BMAP map

BMAP is a Forest Service science-management collaboration with the goals of:

  1. Increasing climate change awareness;
  2. Assessing vulnerability of cultural and natural resources; and
  3. Developing science-based adaptation strategies and incorporating them into management of federal lands in the Blue Mountains

BMAP News

  • 2017: Our General Technical Report is available.
    Halofsky, J.E.; Peterson, D.L. 2017. Climate Change Vulnerability and Adaptation in the Blue Mountains Region. Gen. Tech. Rep. PNW-GTR-939. Portland, OR: U.S. Department of Agriculture, Forest Service, Pacific Northwest Research Station. 344 p. doi:10.2737/PNW-GTR-939.

  • April 2018: BMAP featured in Climate Services Special Issue
    Assessing and adapting to climate change in the Blue Mountains, Oregon (USA) Edited by Jessica Halofsky, David Peterson Volume 10, Pages 1-72 (April 2018)
    View/Download entire issue (PDF, 3.7MB)

Project Overview

Approach

The BMAP is a science-management partnership among the U.S. Forest Service Pacific Northwest Research Station, Pacific Northwest Region, Oregon State University, and resource managers in the Wallowa-Whitman, Umatilla, and Malheur National Forests. The partnership builds on the success of two similar climate change partnerships in the Olympic Peninsula and in the North Cascades, Washington (North Cascadia Adaptation Partnership). These efforts provide a foundation for climate change adaptation work in on U.S. Forest Service land.

Scientific literature and expert knowledge will be used to assess vulnerability to climate change. For each resource sector – hydrology and access, fisheries, and vegetation and disturbance – managers will identify strategies (general approaches) and tactics (on-the-ground actions) for adapting resources and management practices to climate change. The final product of the BMAP process will be a general technical report. Resource managers can use the publication as a state-of-science reference for addressing climate change and as a source of adaption options.

Focus Area

The Blue Mountains region is climatologically and ecologically diverse, and although each national forest has a specific cultural and political context, similarities in historical resource use, recent ecological disturbance, and management objectives define a relatively coherent biogeographic region. The BMAP is focused on the federal land base within the Blue Mountains. The area, covering 2.14 million hectares, includes the Wallowa-WhitmanUmatilla, and Malheur National Forests. The three administrative units include seven wilderness areas and hundreds of kilometers of wild and scenic rivers.

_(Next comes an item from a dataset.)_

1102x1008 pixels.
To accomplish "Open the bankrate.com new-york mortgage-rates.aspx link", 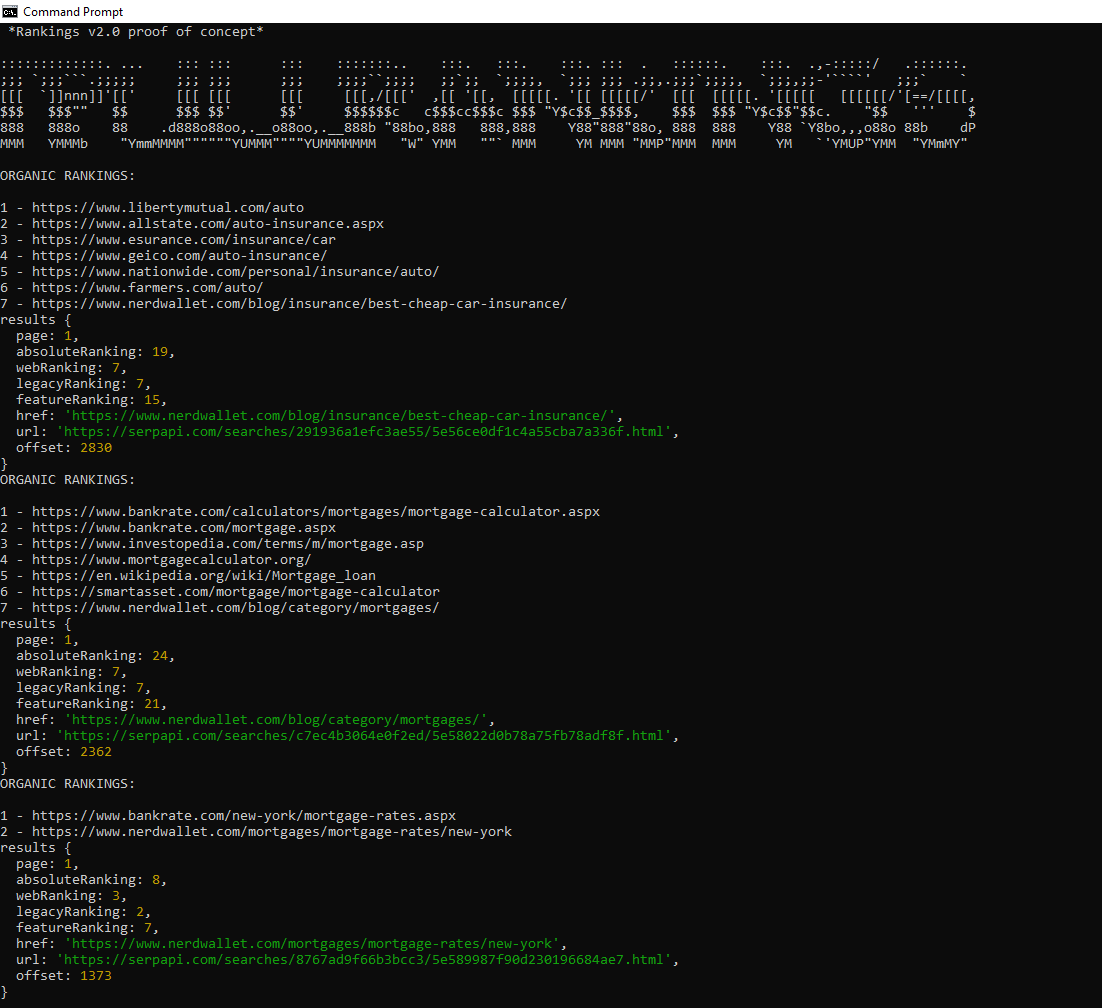I will 243,816.
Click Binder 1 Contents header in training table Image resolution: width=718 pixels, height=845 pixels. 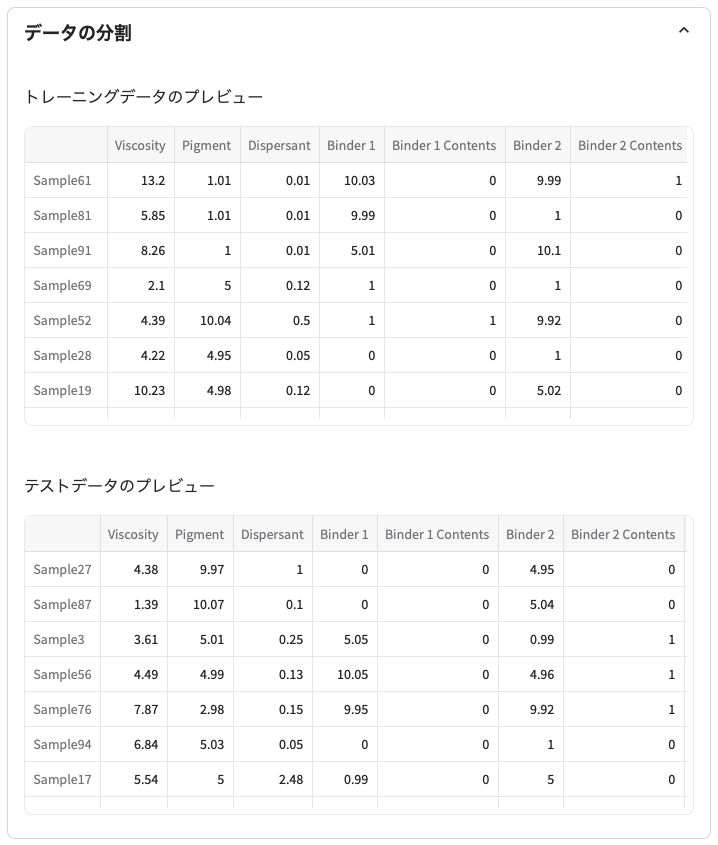444,145
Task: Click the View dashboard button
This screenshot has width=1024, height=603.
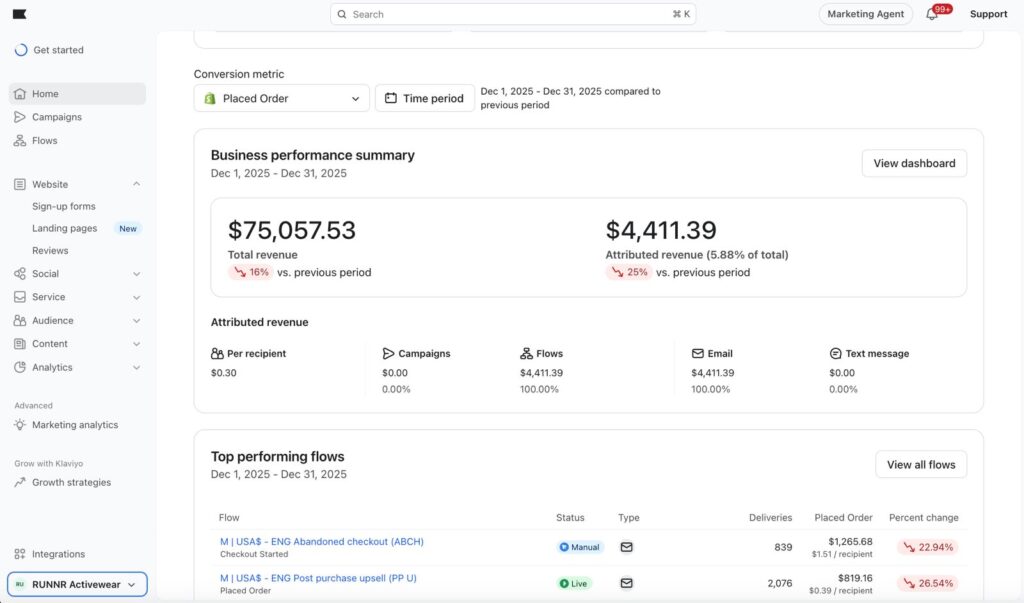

Similar geologic, cultural, and ecological histories unite the region. The geomorphology of the Blue Mountains was strongly influenced by glaciation and volcanic deposition. Native Americans historically inhabited and used the area. Following Euro-American settlement, the Blue Mountains experienced extensive sheep and cattle grazing and, later, a strong timber economy. Elevation gradients (3,000m range), soil type, and ecological disturbance have fostered ecological communities ranging from ponderosa pine and woodlands to dense true fir stands and high alpine meadows. Periodic and extensive outbreaks of mountain pine beetle, spruce budworm, and tussock moth occurred throughout the region in the 1900s. Management across the three administrative units has sought to respond to ecological disturbances and restore fire-prone ecosystems. Congressional designation of seven wilderness areas within the three national forests has further coalesced management objectives. In addition, the shared Blue Mountains Forest Plan Revision (in press) unites the three national forests.

Assessment & Planning

The BMAP is currently working on vulnerability assessment and adaptation planning for the Blue Mountains Region. Scientists from the Pacific Northwest Research Station and Oregon State University, Pacific Northwest Region specialists, and national forest resource managers are currently working to assess exposure, sensitivity, and adaptive capacity of three primary resource sectors - hydrology and access, fisheries, and vegetation and disturbance. After the vulnerability assessment is complete mid-2014, workshops with resource managers in the three administrative units will help to identify adaptation options. Workshops will focus on strategies (general approaches) and tactics (on-the-ground actions) for adapting to climate change. Participants will also identify barriers and opportunities for implementing these strategies and tactics into current projects, management plans, partnerships, regulations, or policies. The vulnerability assessment and adaptation options will be described in a Forest Service general technical report.